In our phylogenetic analysis, eight of the 18 novel E. bieneusi genotypes (JLD-I to JLD-VI, HND-I to HND-II) in this study clustered in group 1 and therefore have zoonotic potential and importance in public health. This group contains 94% of the published ITS genotypes of E. bieneusi and almost all the human-pathogenic genotypes (Henriques-Gil et al., 2010). The remaining 10 new genotypes were classified in the so-called “cattle-specific” group 2. Several genotypes of group 2 (such as BEB6, I, and J) have been detected in humans in recent years (Wang et al., 2013a), so some genotypes in group 2 may have limited zoonotic potential. Among the seven established genotypes detected in this study, four (BEB6, D, EbpA, and EbpC) have been reported in humans and a wide range of animals, and eight of the 18 novel genotypes clustered in group 1, with zoonotic potential, suggesting that deer may play an important role in the transmission of E. bieneusi genotypes among various host species, including humans.

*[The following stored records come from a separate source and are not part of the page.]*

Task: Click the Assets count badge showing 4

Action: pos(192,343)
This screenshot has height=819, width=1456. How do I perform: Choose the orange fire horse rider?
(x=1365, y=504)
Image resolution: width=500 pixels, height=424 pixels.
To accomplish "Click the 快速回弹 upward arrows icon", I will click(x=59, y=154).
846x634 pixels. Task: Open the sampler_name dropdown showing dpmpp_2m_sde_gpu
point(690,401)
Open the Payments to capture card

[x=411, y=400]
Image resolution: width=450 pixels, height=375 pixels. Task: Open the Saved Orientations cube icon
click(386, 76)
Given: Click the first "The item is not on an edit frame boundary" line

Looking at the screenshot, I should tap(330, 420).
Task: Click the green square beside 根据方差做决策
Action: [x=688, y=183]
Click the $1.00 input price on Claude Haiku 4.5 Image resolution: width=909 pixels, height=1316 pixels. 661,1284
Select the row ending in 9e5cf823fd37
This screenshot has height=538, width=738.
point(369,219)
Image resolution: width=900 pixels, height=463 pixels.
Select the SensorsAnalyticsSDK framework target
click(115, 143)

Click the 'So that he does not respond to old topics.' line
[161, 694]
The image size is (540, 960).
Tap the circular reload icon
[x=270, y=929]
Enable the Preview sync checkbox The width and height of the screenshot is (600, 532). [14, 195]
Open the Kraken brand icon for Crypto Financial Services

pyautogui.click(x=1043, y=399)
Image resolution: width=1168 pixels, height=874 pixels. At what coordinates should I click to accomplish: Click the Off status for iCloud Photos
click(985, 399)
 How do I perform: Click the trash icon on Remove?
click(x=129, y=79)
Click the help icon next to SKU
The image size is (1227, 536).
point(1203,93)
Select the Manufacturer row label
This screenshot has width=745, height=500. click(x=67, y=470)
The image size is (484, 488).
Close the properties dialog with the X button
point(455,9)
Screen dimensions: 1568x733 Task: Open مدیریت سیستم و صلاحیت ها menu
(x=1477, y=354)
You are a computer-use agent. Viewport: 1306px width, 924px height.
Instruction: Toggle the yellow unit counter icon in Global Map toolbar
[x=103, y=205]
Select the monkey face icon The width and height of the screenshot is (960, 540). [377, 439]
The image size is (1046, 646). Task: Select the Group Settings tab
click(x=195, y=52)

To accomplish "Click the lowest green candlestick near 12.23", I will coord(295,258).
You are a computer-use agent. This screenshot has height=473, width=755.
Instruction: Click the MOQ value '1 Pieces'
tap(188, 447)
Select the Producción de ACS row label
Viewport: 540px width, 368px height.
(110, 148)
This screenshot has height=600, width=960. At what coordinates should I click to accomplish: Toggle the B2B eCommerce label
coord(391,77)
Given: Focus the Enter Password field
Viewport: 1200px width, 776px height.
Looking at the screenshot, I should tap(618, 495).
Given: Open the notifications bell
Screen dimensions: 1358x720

In conclusion, the data presented in this study demonstrate that E. bieneusi infection is common in cervids in China, and that genotype BEB6 showed an absolute predominance in the investigated areas. The detection of four genotypes (BEB6, D, EbpA, and EbpC) known to infect humans in sika deer and red deer and the fact that eight novel genotypes (JLD-I to JLD-VI, HND-I to HND-II) belong to group 1 suggest that deer are a potential source of E. bieneusi infection in humans. Therefore, it is essential to investigate more fully the transmission dynamics between deer and humans in different geographic regions.

Author contributions

Conceived and designed the experiments: LZ, RW. Performed the experiments: JH, ZZ. Analyzed the data: JH, ZZ, JZ. Contributed reagents/materials/analysis tools: YY, FJ, CN. Wrote the paper: JH, RW.

Funding

This study was supported in part by the National Natural Science Foundation of China (313020793, 31110103901), the Key Program of the National Natural Science Foundation of China (31330079), and the Program for Science and Technology Innovation Talents in Universities of Henan Province (16HASTIT018).

Conflict of interest statement

The authors declare that the research was conducted in the absence of any commercial or financial relationships that could be construed as a potential conflict of interest.